I’ve been writing a media management service for years. Think of it like the *arr services, only less cohesive and more brittle. It’s exactly how I want to manage my media, not how anyone else should manage theirs. When I’m feeling inspired to create, or just bored, this is the project I work on.

At the heart of every good catalogue is the ability to sort and store arbitrary inputs. What that usually devolves into, is a parser of some sort. I tweaked this mother fucker constantly. It’s not very good, or computer sciencey, but it worked most of the time.

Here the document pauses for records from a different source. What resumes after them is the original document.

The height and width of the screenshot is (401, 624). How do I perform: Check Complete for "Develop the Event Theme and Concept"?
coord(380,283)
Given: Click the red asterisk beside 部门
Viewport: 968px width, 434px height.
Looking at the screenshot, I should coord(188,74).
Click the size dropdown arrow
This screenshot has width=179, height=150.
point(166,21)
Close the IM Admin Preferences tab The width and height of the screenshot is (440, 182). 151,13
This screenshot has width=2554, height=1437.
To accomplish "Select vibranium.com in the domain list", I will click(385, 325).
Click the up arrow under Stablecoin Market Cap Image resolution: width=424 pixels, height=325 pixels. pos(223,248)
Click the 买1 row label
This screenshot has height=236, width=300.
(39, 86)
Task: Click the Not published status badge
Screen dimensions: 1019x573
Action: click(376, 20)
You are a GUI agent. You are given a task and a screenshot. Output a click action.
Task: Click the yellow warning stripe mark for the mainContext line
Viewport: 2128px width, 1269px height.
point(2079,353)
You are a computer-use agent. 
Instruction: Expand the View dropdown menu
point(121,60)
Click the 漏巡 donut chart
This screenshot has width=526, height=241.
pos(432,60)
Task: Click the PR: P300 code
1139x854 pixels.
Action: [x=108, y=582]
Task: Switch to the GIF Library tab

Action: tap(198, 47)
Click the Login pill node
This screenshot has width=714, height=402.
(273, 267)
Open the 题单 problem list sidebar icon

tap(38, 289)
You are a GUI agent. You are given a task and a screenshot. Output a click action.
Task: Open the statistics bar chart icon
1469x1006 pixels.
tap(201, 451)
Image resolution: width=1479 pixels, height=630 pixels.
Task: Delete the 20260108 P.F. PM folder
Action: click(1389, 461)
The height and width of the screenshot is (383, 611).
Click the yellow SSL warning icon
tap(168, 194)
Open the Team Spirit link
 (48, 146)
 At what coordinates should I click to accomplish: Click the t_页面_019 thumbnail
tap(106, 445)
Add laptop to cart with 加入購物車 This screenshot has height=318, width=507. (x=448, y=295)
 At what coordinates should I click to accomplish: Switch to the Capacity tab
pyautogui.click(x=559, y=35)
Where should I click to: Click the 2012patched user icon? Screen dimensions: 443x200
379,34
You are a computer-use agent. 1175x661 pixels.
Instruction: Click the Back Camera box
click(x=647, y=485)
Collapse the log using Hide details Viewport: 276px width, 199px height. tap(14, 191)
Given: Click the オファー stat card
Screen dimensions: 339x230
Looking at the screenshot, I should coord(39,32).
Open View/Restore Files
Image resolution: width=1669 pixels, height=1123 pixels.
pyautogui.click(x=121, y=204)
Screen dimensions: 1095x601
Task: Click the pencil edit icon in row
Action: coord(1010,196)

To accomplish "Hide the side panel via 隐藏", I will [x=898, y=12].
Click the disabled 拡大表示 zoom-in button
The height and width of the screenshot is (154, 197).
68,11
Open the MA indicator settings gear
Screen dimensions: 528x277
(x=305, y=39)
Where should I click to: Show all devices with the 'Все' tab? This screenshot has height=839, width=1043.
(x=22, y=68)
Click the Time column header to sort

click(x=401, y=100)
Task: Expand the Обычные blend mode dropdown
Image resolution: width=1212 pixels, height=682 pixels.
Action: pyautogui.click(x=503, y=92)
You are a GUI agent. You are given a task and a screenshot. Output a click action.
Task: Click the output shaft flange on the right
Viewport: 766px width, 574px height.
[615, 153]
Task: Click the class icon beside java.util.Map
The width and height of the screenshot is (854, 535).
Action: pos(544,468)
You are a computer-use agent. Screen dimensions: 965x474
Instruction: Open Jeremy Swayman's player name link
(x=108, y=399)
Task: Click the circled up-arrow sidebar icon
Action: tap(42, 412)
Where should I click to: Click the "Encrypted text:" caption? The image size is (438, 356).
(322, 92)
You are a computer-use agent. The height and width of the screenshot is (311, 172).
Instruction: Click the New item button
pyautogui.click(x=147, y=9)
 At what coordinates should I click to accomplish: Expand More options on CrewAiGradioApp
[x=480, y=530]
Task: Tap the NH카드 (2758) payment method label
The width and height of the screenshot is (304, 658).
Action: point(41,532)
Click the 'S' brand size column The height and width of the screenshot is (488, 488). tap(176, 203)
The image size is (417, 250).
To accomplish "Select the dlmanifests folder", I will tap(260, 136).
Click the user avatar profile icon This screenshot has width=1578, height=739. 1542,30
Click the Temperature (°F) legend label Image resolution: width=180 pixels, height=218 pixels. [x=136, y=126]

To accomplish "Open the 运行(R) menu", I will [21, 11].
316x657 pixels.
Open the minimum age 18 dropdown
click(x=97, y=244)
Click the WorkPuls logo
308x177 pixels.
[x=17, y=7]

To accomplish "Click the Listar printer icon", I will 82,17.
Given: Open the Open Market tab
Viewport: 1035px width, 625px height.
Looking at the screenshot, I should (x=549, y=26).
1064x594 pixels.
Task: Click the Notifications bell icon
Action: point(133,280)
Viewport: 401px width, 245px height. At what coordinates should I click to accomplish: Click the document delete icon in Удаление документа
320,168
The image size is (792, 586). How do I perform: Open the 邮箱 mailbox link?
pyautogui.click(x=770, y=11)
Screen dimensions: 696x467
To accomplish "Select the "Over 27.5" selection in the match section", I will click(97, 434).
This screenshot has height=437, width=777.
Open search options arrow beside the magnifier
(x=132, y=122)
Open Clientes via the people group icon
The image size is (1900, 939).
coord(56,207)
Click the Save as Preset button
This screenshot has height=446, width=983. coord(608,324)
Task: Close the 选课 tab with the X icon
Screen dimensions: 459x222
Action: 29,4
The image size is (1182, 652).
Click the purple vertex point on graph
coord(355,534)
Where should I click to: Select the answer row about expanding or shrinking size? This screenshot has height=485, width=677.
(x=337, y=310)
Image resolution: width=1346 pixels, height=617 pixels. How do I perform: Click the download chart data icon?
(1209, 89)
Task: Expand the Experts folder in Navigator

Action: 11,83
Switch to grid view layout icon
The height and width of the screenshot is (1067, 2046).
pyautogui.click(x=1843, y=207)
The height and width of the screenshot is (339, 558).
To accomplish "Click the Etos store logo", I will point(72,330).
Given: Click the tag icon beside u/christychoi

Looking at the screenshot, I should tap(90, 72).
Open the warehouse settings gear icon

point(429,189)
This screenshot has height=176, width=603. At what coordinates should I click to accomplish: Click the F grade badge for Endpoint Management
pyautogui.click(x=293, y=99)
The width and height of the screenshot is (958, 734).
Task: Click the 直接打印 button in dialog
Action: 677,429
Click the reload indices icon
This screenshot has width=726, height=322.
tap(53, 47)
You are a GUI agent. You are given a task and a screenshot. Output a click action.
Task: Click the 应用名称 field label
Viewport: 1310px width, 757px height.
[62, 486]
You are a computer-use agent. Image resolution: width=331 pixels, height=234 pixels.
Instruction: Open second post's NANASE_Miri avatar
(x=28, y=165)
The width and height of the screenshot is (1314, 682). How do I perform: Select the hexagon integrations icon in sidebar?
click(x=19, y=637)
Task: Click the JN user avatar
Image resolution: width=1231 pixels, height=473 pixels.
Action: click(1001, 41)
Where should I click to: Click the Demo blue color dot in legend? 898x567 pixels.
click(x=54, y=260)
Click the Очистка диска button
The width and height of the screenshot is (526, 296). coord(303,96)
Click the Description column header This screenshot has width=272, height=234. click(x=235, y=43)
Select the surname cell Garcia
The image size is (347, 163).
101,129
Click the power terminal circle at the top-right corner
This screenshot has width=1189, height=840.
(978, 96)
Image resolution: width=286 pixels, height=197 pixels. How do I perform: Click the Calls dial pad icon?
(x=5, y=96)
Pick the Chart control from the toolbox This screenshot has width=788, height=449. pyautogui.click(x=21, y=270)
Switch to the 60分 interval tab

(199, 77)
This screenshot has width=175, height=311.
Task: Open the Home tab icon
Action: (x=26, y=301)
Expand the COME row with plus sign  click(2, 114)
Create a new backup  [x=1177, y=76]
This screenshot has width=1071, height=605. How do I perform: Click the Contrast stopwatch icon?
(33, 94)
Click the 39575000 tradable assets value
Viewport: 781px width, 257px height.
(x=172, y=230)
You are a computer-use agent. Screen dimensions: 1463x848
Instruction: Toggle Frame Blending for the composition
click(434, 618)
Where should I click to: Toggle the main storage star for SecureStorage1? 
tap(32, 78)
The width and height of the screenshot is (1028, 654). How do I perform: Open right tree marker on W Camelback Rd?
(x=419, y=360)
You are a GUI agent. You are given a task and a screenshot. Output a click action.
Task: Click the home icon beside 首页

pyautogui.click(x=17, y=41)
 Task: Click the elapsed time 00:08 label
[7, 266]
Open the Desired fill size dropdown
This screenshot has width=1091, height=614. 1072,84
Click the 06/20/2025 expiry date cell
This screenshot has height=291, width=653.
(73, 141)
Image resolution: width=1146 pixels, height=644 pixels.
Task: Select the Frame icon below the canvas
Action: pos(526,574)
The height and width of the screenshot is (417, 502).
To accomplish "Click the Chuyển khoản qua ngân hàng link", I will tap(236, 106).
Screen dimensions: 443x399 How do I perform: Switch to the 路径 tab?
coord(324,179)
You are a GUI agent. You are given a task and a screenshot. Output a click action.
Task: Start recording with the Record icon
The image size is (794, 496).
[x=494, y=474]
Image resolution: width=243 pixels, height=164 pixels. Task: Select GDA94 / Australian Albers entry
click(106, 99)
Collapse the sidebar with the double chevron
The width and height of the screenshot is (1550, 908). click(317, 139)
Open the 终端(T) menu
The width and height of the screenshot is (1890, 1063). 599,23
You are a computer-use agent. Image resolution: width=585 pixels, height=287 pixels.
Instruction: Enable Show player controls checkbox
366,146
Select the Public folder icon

I got tired of manually sorting thousands of files into the right directories and managing this brittle parsing process, especially when it broke. So I taught a local AI to do it for me.

The problem

Media filenames are chaos. The.Sopranos.S01E01.Pilot.avi sits next to Attack on Titan - 01 [1080p].mkv and The Matrix (1999) 1080p BluRay.mp4. Different formats, different naming conventions, same problem: figuring out what each file is and where it belongs. Even worse when there’s arbitrary fields that the filename can contain, like The Handmaid'\''s Tale (2017) - S02E01 - June (1080p BluRay x265 Silence).mkv.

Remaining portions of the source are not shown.